Por sua parte, o ministro de Justiça do País, Julio Alak, afirmou que quando se determinam, "os povos transformam a dor em esperança".
"Aqui estamos, celebrando a vida e o futuro em um lugar que foi emblema do terrorismo de Estado. Por isso, temos que cumprir o mandato que nos deu Cristina, de seguir adiante com os processos de lesa humanidade", apontou o funcionário.
No ato na ex-Esma, estiveram presentes também o secretário de Segurança, Sergio Berni; o secretário de Legal e Técnica, Carlos Zanini; e os deputados nacionais, Juliana Di Tullio e Horacio Pietragalla, entre outros.
Também fizeram parte desta comemoração o secretário-geral do grupo KOLINA, Andrés La Blunda; a neta recuperada Victoria Montenegro, e o ex-chefe de Gabinete, Juan Manuel Abal Medina.
Por sua parte, o ministro de Defesa, Agustín Rossi, destacou a presencia do Estado na lembrança das vítimas do terrorismo de Estado.
"Nos anos 90, não havia marchas tão numerosas como esta. E as que se produziam, eram realizadas no marco da resistência. Mas desde 2003, em 24 de março se converteu em feriado no marco de uma política de direitos humanos", ressaltou Rossi.
Enquanto isso, o secretário de Direitos Humanos do País, Martín Fresneda, observou que "o único reencontro dos argentinos deve se dar no marco da memória, verdade e justiça".
"Hoje li alguns editoriais, e na verdade me preocupei. Quem somos os que integramos os organismos e que militamos, sempre soubemos que queríamos justiça em vez de vergonha", afirmou.
E acrescentou: "Depois de 11 anos de kirchnerismo, hoje os argentinos podemos dizer que temos mais direitos e vivemos em um país mais justo".
Neste sentido, o deputado nacional e neto recuperado, Juan Cabandié, revindicou a luta dos organismos de direitos humanos, e destacou a recuperação do prédio onde funcionou a Esma como "um marco histórico na busca pela identidade".
Por último, a referente de Madres de Plaza de Mayo Línea Fundadora, Taty Almeida, ponderou o fato de que em um lugar onde houve um centro clandestino de detenção "celebre-se a vida".

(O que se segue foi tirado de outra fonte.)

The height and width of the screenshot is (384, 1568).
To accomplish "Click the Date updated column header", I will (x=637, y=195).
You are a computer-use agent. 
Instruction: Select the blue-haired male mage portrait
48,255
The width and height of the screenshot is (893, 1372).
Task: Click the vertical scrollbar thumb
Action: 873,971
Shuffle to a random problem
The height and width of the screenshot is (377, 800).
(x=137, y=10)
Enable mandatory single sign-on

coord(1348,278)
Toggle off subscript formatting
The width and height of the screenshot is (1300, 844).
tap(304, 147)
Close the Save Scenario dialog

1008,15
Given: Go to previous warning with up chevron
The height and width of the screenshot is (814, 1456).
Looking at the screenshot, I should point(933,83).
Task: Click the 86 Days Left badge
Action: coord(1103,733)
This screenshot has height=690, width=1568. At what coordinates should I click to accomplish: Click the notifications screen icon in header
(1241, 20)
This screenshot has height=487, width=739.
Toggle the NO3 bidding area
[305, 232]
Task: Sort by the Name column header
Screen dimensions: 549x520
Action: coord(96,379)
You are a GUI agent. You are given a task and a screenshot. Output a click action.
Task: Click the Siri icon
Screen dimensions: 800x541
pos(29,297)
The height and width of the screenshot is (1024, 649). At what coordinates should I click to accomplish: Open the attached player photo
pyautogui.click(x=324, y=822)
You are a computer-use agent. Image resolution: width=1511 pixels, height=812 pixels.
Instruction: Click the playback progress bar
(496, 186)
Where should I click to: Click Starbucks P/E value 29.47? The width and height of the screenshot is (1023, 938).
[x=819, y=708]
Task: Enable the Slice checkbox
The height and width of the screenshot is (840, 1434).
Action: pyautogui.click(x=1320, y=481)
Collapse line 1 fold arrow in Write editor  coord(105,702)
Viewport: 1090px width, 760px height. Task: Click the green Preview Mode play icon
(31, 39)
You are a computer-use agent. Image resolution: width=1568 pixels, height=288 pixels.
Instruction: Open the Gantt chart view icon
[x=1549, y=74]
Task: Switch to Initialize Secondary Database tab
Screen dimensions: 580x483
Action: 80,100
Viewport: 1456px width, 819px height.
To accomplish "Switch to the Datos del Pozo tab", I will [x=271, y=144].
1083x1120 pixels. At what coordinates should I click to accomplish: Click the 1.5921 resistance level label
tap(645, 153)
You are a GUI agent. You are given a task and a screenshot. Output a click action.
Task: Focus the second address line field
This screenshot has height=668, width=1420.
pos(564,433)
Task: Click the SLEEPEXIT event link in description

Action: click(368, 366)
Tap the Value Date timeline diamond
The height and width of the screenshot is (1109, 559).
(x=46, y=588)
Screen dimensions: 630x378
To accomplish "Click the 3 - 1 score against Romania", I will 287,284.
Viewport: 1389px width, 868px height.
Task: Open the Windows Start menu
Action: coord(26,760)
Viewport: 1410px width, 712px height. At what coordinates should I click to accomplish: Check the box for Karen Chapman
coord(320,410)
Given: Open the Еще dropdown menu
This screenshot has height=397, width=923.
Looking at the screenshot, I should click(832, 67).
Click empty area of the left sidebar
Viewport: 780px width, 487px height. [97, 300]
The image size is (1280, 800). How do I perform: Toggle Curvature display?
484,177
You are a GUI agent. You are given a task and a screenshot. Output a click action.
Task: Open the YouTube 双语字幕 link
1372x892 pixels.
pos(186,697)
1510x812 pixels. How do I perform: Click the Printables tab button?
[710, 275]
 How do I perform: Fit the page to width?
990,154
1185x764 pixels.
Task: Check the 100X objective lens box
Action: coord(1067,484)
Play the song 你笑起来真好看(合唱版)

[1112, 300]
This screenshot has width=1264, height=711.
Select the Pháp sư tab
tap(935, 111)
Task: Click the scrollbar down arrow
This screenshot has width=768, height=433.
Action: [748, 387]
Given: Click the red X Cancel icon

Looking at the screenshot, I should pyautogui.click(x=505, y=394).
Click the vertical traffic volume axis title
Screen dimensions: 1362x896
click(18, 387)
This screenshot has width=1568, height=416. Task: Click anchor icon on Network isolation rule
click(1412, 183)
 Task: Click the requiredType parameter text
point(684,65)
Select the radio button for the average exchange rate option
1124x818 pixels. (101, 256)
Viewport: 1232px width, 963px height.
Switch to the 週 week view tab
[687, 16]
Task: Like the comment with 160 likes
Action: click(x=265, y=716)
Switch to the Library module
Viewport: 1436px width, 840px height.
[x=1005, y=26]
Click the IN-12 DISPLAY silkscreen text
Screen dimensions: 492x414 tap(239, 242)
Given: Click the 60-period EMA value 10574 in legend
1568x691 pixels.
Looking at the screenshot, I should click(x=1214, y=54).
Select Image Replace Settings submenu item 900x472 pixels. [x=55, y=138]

"Há uma década, conduzidos por Néstor (Kirchner) chegamos a este lugar para recordar a luta de nossos filhos. Devemos isso à luta do primeiro presidente que fez dos direitos humanos a política de Estado", pontuou.
Por sua vez, o secretário de Legal e Técnica da Presidência, Carlos Zanini, encerrou o ato afirmando que "se os partidos políticos levantarem a bandeira dos direitos humanos, este será o verdadeiro triunfo de Néstor Kirchner sobre essa luta".
"Que seja bem-vinda a disputa pela bandeira dos direitos humanos, que é o centro do nosso ativismo. O verdadeiro triunfo de Néstor será concretizado se os partidos políticos levantarem essa bandeira para que esta batalha não termine aqui".
Como parte da comemoração dos 38 anos da instalação do terrorismo de Estado na Argentina, foram sinalizados três pilares na avenida Libertador.
O ato de Memória, Verdade e Justiça foi acompanhada, no prédio da ex-ESMA, pelos ritmos musicais que apresentaram o duo Coplanacu, Los Pericos e a Bersuit.